Alcohol and drugs policy

A policy statement outlining your position on alcohol and drug abuse is a must, particularly if your business is in an industry where health and safety concerns are paramount. You owe a duty to your employees and to third parties to protect their health, safety and welfare as far as reasonably practicable and this includes risks presented by fellow employees.

A statutory duty

The Health and Safety at Work etc. Act 1974 imposes a duty on you to keep your employees (and third parties on your premises) free from risk of harm to their health, safety and welfare so far as is reasonably practicable. This includes a duty to take steps to ensure that your employees are not put at risk by their fellow colleagues, for example because they are under the influence of alcohol or drugs. Your employees are also obliged to co-operate with you, implement your policies and report risks in this regard. Our Alcohol and Drugs Policy statement strikes a fair balance between trying to constructively assist an employee with their alcohol or substance abuse problems and dealing with abuse as a serious disciplinary issue where the rules are broken, for example where alcohol or drugs are consumed or taken on work premises or where there is an incident of alcohol or drug-related misconduct at work.

Testing times

It’s not as simple as being able to test employees when you like for alcohol or drug use.

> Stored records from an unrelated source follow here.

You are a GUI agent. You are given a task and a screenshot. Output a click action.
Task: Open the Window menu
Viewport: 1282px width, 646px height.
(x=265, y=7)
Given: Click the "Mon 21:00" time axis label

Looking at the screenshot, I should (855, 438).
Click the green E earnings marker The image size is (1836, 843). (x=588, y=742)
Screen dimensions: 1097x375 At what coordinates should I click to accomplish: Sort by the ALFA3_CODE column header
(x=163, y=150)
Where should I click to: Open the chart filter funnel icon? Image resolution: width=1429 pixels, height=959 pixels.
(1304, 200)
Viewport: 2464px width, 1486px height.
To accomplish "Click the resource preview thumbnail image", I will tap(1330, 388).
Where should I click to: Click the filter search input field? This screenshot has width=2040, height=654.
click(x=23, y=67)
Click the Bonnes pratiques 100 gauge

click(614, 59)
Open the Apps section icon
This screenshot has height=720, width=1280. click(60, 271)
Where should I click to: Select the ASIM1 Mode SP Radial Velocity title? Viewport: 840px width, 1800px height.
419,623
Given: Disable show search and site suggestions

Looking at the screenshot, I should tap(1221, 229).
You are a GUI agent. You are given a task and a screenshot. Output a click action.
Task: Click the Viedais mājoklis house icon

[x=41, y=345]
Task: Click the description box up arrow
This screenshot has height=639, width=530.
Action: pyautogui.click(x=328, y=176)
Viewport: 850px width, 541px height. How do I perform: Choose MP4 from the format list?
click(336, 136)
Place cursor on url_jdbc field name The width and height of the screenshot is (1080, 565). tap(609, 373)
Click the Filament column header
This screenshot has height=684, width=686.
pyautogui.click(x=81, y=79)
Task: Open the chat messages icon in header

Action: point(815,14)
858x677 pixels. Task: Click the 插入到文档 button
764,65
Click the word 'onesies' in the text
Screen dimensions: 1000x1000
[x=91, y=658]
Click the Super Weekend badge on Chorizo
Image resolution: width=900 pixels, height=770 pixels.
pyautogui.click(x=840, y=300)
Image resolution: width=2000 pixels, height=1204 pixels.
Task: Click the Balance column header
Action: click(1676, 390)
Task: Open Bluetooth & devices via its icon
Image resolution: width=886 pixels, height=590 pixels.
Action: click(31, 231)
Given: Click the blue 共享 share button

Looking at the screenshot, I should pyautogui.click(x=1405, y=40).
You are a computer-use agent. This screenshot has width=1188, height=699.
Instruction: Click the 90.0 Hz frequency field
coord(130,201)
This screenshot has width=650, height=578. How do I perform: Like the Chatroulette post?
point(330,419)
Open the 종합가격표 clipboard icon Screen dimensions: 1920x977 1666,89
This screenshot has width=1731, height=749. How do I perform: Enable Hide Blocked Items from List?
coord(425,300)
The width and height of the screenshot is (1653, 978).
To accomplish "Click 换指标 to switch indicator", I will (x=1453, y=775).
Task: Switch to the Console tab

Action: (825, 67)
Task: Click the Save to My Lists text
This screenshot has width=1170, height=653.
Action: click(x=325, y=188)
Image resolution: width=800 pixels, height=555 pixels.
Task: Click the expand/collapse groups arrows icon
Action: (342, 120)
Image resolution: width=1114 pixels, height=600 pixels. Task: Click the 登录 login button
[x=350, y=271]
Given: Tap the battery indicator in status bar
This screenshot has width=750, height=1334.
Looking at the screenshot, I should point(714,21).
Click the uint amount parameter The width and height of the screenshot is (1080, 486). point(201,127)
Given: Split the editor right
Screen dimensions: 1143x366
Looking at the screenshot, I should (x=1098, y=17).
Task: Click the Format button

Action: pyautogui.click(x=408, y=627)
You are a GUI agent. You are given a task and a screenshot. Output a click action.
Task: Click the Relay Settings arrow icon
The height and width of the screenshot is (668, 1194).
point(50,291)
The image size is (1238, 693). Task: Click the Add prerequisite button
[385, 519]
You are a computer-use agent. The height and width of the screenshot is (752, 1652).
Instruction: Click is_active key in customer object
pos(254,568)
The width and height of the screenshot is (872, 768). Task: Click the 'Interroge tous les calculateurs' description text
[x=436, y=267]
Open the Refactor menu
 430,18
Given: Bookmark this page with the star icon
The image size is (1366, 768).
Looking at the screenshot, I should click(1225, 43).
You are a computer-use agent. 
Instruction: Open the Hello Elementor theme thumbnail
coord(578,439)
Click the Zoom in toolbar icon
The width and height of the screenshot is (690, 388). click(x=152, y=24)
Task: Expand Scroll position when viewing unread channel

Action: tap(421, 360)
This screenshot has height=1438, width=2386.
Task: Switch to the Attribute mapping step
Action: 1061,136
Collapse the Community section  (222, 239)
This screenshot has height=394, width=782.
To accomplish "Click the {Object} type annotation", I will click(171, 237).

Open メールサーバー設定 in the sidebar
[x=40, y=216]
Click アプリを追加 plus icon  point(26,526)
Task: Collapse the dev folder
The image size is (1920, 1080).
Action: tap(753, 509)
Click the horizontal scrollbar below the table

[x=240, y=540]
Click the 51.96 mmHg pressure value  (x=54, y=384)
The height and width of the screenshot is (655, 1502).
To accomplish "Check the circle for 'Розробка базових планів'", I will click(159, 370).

This is because a requirement for employees to undergo testing constitutes an invasion of their privacy. That said, their privacy may be legitimately restricted in certain circumstances, mainly where necessary to protect health and safety. You must be able to demonstrate that testing was necessary to achieve a legitimate business aim and was proportionate, i.e. appropriate and necessary, to achieve that aim. Safety at work is a legitimate business aim but you must still be able to show that your testing was not excessive and was appropriate to achieve your aim. What this means is that you should only really conduct testing where the employee’s job duties are safety-critical, for example, they operate dangerous machinery or are employed to drive vehicles, or where there’s actually been an accident at work or incident that caused a danger to health and safety. It is unlikely to be justifiable to implement random alcohol or drugs testing for all staff. Our policy statement covers this issue.